There are, in other words, any number of compelling arguments for making it easier for people to get where they want or need to go without having to drive, and any number of doors through which to enter the room labeled “transit advocacy” and then take that advocacy into the community.

One premise behind DaneTransit.org is that the decision to enter the room is more important than the particular door chosen. For some, transit is an environmental issue or, more specifically, a climate issue; for others it’s primarily a social justice or equity issue; and for still others it may be either a workforce transportation issue or one of more general economic development. But really it’s all of these issues and more: a matter of regional quality of life not reducible to any one issue, and greater than the sum of all of them.

A second premise is that the particular transit mode on which one chooses to focus that advocacy is less important than the general pro-transit commitment. Maybe you think the answer is more and better buses, maybe you think it’s “light rail” or “commuter rail,” maybe it’s buses that behave more like trains, or maybe (and most likely) its some combination of all of these, to create a truly multi-modal and truly regional rapid transit system. Or maybe you’re less interested in any particular transit mode as than in land use, neighborhood development, and other local planning practices that make transit in any form useful and attractive to more people. A lively conversation about all of the above is more important, at this point, than guiding that conversation to some predetermined conclusion.

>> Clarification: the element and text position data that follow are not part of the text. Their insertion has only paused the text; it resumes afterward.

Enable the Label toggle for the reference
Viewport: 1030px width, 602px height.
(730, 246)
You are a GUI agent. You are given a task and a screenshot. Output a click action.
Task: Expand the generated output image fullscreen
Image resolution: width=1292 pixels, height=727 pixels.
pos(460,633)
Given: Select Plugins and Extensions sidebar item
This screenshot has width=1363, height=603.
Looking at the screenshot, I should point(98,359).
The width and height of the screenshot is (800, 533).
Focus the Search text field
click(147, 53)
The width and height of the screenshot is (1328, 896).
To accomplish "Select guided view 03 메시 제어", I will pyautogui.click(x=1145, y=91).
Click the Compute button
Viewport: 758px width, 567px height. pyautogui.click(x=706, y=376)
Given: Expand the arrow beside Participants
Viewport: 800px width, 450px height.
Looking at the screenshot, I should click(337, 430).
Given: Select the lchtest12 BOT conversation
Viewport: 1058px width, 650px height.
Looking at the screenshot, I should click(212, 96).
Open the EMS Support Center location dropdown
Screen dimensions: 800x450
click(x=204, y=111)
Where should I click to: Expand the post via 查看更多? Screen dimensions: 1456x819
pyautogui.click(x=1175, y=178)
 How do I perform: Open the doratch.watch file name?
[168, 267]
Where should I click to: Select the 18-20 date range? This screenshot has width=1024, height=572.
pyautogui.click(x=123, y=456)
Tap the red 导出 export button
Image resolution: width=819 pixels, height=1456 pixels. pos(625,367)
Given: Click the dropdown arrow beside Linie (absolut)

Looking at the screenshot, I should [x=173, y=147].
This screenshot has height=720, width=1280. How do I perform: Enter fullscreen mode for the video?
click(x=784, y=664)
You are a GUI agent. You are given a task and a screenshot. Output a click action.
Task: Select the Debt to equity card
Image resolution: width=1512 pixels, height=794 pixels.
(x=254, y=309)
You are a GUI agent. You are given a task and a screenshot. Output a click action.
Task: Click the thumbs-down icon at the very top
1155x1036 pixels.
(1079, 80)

A third premise, and an especially critical one for DaneTransit, is that advancing a pro-transit agenda, and securing the resources to support more and better transit throughout greater Madison, won’t happen without a base of support that goes beyond current transit riders and a committed community of (no disrespect intended) “transportation nerds.” One reason DaneTransit is broadly (if by no means uncritically) supportive of the current Metro Transit redesign and planned Bus Rapid Transit (BRT) initiatives is their potential to attract new riders to transit and thus expand the constituency with a direct a stake in improving transit.

But even that isn’t going to be enough. Ultimately, transit’s future depends on transit being seen as useful and valuable even by many who may never set foot on a bus or train. This isn’t about selling the public on abstract talking points like “every dollar invested in transit brings X dollars of returns,” much as these may help (and even though you’ll find some of those here). The crucial need is for the public to internalize, not just at an intellectual level but in a more intuitive and instinctive way, a sense of transit as vital to the quality of daily life here in Dane County.

Research, data, and analysis can help, as can case studies and examples from around the nation and the world. But the main purpose of such information is to reinforce narratives that make transit’s significance as immediate, concrete, and specific as possible. Bringing those narratives to bear on live debates surrounding transit here in greater Madison is a big part of the work to which DaneTransit.org hopes to contribute. It’s at least one way to, quite literally, bring transit's value and importance home—and convert the many reasons to support better transit into a cause around which the whole community can rally.